Piper stilled, her hands on the hanging folders, the phone cradled between her shoulder and ear.

‘Is it horrible?’

‘No, it’s good. You’re showing quite a lot of tit, but you look really gorgeous. And he looks like a fucking Greek god, Jesus. I knew he’d got hot, but—’

‘Fucking hell, Matt!’ she said, too loudly. Out of the corner of her eye, she saw people in the Accounts department perk up and look over at her.

‘Sorry. And he’s put “I said you looked good on the dancefloor” with a heart and a winky face. You need to talk to him about that.’

‘So this sounds quite nice? Why are you flipping out?’

‘He’s checked in at a school – I assume the one he works at? And so there’s loads of comments from students. About you.’

Piper’s stomach felt like it was trying to escape her body. She clung to the edge of the filing cabinet. ‘Fuck.’

‘Yeah. You need to ring him and get him to delete it. But there’s already, like, edits in the comments, so it’s probably too late.’

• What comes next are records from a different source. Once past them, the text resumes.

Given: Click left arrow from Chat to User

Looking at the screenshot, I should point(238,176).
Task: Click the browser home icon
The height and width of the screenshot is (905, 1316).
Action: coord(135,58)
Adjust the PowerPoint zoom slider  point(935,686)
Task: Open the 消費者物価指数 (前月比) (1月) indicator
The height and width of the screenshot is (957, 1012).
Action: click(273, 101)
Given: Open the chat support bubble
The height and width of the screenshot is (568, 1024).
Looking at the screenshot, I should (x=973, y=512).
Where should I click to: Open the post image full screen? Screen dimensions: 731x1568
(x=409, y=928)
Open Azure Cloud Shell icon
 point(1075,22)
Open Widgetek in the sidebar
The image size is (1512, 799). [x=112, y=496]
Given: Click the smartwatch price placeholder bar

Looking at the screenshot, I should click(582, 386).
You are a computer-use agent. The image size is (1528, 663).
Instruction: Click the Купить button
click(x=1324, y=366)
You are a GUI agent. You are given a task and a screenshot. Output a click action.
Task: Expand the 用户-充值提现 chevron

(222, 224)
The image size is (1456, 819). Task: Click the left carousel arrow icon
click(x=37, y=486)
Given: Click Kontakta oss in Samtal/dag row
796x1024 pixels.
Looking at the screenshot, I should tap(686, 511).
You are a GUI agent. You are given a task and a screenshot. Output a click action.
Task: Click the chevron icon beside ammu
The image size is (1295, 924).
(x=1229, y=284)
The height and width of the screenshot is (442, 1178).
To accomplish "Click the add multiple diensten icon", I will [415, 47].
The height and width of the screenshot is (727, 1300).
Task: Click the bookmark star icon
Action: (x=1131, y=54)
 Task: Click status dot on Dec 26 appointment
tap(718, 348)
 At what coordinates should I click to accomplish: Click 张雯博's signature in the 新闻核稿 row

‘Fuck!’ Piper said again, resting her forehead on the cabinet. It was cold. Either that or her skin was burning. ‘What kind of edits?’

‘They’ve put his face over your boobs. There’s one with like a tiny version of him stuck in your cleavage.’

‘Jesus Christ.’

‘Piper?’ John called from his office. ‘Any joy?’

‘I’ve got to go,’ she told Matt. ‘Thanks for telling me.’

‘Okay. I’m sorry, love. Ring me in a bit.’


Piper only had time to text please delete FB photo to Rob before her boss was out of his office and bellowing at her for the contract. She spent the rest of the afternoon searching files and drawers and in-trays, along with her own bag and John’s briefcase, before concluding that it was lost.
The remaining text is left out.